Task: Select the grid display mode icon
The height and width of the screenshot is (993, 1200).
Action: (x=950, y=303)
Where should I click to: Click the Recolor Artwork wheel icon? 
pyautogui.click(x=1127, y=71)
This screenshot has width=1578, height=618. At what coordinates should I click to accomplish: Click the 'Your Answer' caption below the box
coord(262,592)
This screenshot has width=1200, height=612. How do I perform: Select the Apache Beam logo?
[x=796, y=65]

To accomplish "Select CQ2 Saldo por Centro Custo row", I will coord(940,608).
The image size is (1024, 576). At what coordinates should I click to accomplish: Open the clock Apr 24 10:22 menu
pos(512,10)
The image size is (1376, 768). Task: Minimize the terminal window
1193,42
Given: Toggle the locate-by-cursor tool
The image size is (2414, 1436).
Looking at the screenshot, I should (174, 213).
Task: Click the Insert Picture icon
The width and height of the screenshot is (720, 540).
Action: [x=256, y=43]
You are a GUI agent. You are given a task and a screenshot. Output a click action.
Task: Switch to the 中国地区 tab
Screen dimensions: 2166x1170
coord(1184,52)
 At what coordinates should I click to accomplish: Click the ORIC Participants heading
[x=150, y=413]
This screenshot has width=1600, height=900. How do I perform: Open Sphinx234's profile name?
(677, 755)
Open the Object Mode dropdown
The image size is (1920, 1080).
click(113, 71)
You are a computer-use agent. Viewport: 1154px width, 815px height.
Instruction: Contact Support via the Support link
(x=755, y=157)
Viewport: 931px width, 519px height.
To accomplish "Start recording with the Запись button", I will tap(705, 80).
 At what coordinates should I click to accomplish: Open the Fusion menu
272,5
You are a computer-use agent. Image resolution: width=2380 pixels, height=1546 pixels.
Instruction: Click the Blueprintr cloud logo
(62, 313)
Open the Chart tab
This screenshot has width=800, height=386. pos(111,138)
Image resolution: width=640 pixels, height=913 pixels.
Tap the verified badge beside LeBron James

::::::::::

→ **Stated task**: How many lines of the material above contain the string "icon"? Case counts. Reply with the number only.

→ **Output of the exercise**: 3